## EXERCISE DESCRIPTION
Rewrite the lines of the rows below, from the line containing "You are a GUI" through the last line, inclusive, as a Markdown table with the columns No. and Line. Skip blank lines and leave the pictures out.

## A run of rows
--- BEGIN ---

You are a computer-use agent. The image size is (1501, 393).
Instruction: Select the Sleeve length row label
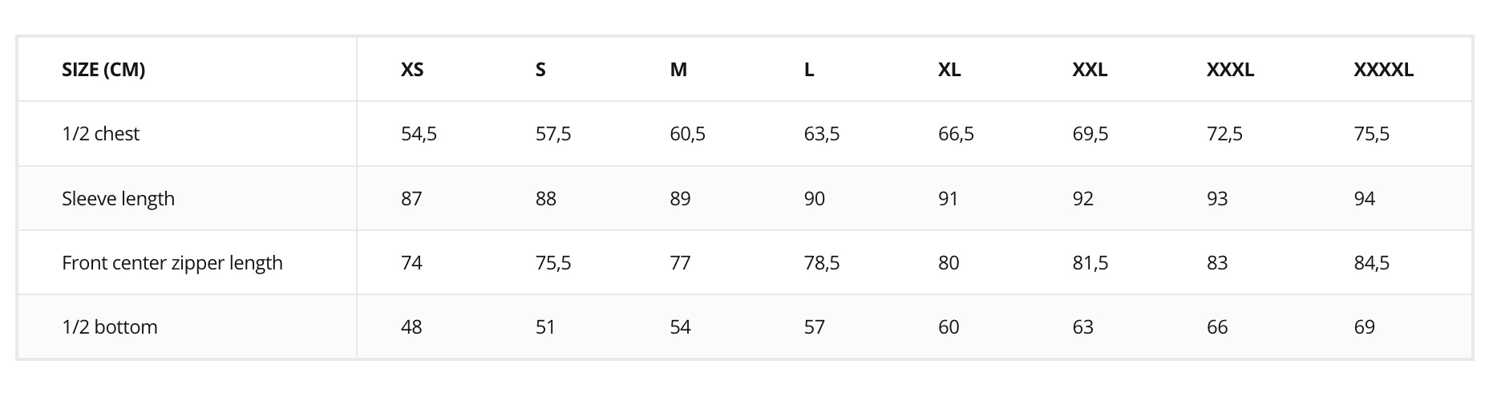click(x=118, y=199)

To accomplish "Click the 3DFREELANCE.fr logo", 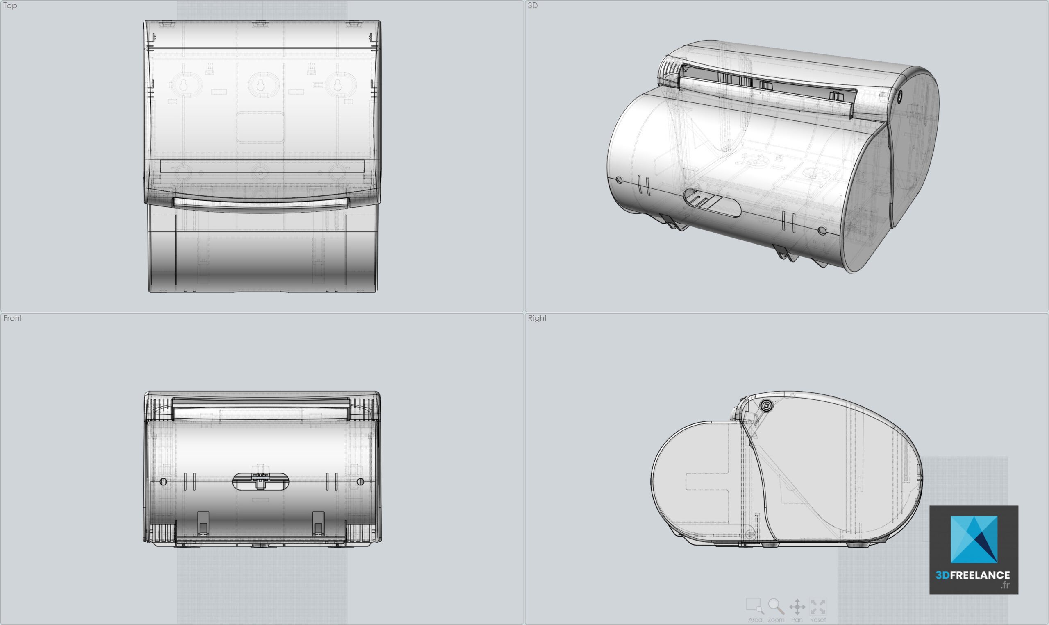I will click(974, 550).
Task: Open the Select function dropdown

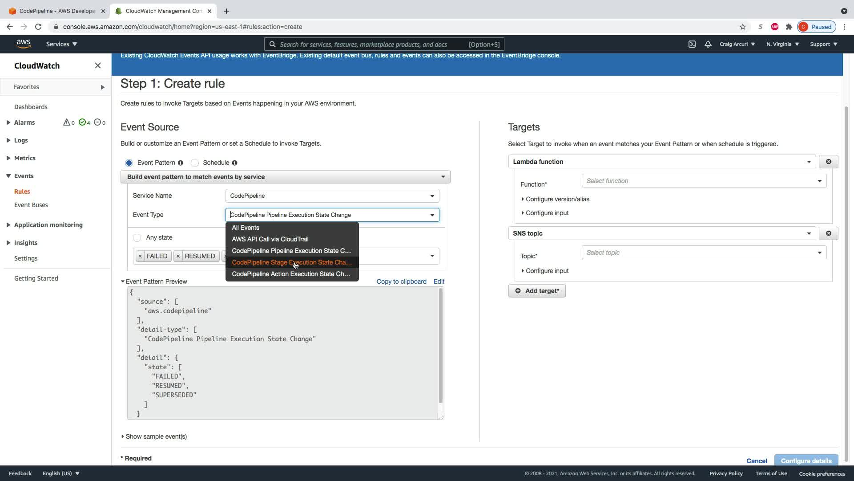Action: pyautogui.click(x=704, y=181)
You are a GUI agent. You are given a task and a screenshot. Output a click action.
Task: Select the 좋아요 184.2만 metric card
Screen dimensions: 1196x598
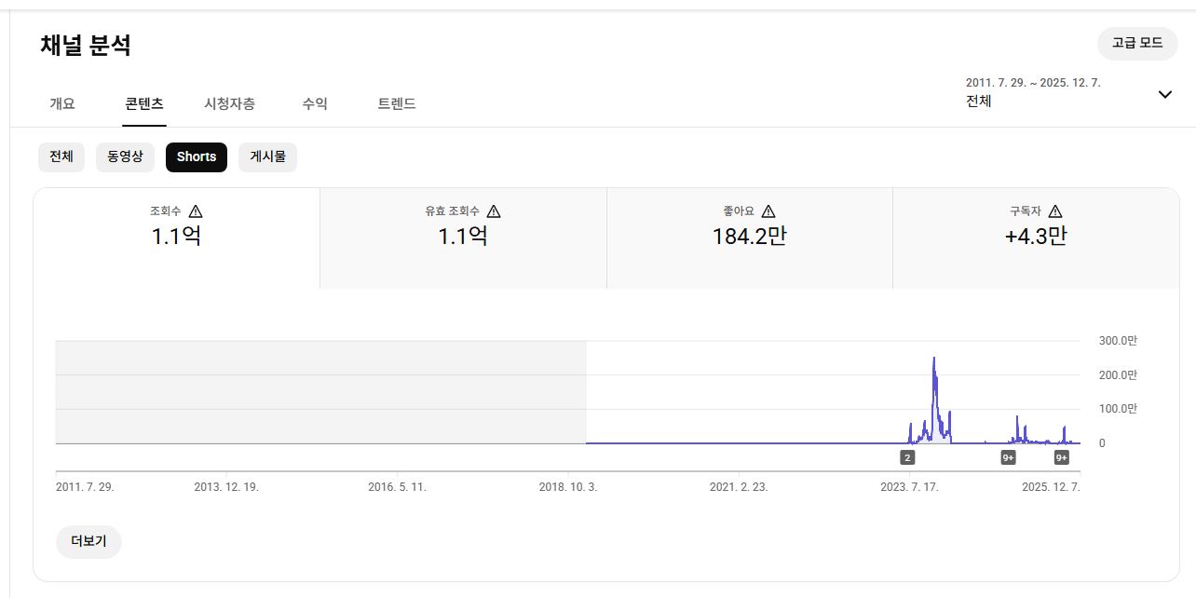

--- END ---

## FULL RESPONSE
| No. | Line |
|---|---|
| 1 | You are a GUI agent. You are given a task and a screenshot. Output a click action. |
| 2 | Task: Select the 좋아요 184.2만 metric card |
| 3 | Screen dimensions: 1196x598 |